_EXERCISES TO COMPLETE:_
1 > Transcribe a portion of the Data Science for Social Good program text, starting at the words "The Data Science" and ending after "University of Washington.".
2 > Pick up the Data Science for Social Good program text after its last sentence and keep writing it.

BEGIN EXTRACTED TEXT

Data Science for Social Good

The Data Science for Social Good (DSSG) program at the University of British Columbia is an interdisciplinary and applied research training program that partners with public organizations to extract insights from open and proprietary data sets. This 14-week, full-time summer program is designed to bring together undergraduate students and graduate students from diverse backgrounds with experience in data science, urban research and planning, design thinking and other domains to work on focused, collaborative research projects that have the potential to benefit society. The UBC DSSG program is modelled after successful programs at the University of Chicago, Georgia Tech and the University of Washington.

2023 Projects

Close All  

Increasing Transparency in Canadian Politics: When Data Journalism meets Data Science

Description: The Investigative Journalism Foundation (IJF) maintains public interest datasets on Canadian politics, including political donations, government funding decisions, and the lobbying activity of special interest groups across the country. By hosting these data for public access, the IJF increases transparency and accountability in Canadian democracy. This project seeks to contribute to this end by developing various interactive visualizations that will help Canadians more easily explore the data. These include interactive network visualizations depicting relationships between many political entities, interactive text plots showing how the content of lobbying registrations has changed over time, and various other interactive dashboards that help users visualize the activity and influence of different political entities. Jointly, these visualizations will make it easier for journalists, academic researchers, and everyday Canadians to see what is shaping Canadian politics, and to hold accountable those powerful entities that attempt to steer our democracy.

END EXTRACTED TEXT
BEGIN MATERIAL SUPPLIED

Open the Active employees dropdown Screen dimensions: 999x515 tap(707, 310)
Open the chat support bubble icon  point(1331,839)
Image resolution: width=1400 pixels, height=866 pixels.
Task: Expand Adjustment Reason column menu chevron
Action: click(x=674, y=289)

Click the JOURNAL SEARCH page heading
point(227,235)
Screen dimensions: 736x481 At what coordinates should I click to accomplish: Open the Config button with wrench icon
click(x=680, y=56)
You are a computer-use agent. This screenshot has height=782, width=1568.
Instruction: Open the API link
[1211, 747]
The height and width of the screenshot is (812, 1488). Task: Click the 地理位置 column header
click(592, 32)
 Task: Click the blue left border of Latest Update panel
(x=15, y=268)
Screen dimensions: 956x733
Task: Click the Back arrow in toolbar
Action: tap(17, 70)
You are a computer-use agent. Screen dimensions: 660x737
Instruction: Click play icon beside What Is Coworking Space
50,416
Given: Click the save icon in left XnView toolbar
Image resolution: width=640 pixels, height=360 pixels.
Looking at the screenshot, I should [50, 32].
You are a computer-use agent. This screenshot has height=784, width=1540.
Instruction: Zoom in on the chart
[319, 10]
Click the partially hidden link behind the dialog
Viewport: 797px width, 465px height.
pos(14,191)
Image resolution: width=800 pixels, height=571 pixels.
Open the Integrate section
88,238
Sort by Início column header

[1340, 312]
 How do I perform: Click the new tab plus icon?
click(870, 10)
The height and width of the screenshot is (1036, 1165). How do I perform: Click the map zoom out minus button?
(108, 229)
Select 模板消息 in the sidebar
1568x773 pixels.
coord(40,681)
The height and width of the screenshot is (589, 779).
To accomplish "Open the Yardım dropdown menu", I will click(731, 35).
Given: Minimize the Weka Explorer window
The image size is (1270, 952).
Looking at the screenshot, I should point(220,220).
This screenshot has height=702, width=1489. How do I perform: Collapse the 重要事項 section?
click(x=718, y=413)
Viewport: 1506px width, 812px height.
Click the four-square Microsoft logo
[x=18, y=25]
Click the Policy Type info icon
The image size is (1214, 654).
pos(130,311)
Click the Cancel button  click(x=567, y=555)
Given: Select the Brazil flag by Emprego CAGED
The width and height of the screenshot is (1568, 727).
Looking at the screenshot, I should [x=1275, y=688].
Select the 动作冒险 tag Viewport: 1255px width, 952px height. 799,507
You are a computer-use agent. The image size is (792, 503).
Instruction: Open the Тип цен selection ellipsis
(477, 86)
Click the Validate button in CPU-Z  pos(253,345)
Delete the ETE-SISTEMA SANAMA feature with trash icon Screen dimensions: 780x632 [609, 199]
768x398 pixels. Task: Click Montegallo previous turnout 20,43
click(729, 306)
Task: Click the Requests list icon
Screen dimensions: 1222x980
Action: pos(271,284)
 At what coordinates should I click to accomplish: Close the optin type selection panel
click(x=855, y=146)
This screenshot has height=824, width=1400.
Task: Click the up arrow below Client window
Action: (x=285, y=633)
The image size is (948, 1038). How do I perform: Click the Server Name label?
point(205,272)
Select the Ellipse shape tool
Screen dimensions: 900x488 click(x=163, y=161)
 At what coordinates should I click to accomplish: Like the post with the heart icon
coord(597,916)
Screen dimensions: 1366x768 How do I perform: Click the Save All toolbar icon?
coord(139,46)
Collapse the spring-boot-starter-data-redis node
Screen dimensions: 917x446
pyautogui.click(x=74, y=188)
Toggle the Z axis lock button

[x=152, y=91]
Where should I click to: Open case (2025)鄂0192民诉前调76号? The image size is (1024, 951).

END MATERIAL SUPPLIED

_RESPONSES TO THE EXERCISE:_
1 >
The Data Science for Social Good (DSSG) program at the University of British Columbia is an interdisciplinary and applied research training program that partners with public organizations to extract insights from open and proprietary data sets. This 14-week, full-time summer program is designed to bring together undergraduate students and graduate students from diverse backgrounds with experience in data science, urban research and planning, design thinking and other domains to work on focused, collaborative research projects that have the potential to benefit society. The UBC DSSG program is modelled after successful programs at the University of Chicago, Georgia Tech and the University of Washington.

2 >
Final Presentation:


Fine Tuning a Large Language Model for Multi-label Theme Classification on Canada Energy Regulator Datasets

Description: The Canada Energy Regulator (CER) is a federal agency tasked with managing the lifecycle of energy related projects that cross provincial, territorial or international borders. Presently, the CER has a vast number of public documents and other text data that are not indexed and therefore hard to explore. A number of documents have been manually labeled, but the process is slow and costly. This project aims to explore alternatives to streamline the labelling process, hopefully increasing the accessibility of valuable knowledge presented to the CER and the general public. With the two manually labeled datasets containing de-identified but publicly available text provided by the CER, the goal of this project is creating a multi-label classifier by fine tuning a large language model (BERT) to identify themes. This project explores topic modelling as a method for labelling data without predefined themes.

Final Presentation:


2023 Fellows


Annabelle Purnomo

Annabelle is a third year majoring in Linguistics with a minor in Data Science. Her current interests include all things NLP. She is passionate about the intricacies of communication through both language and data. Through the DSSG program, she hopes to strengthen her statistical and problem solving skills, as well as develop data science solutions that are transparent and accessible to the public. Outside of this work, Annabelle enjoys language learning, studying languages including Japanese and French. She often participates in language and cultural exchanges, and works with English and Japanese language learners.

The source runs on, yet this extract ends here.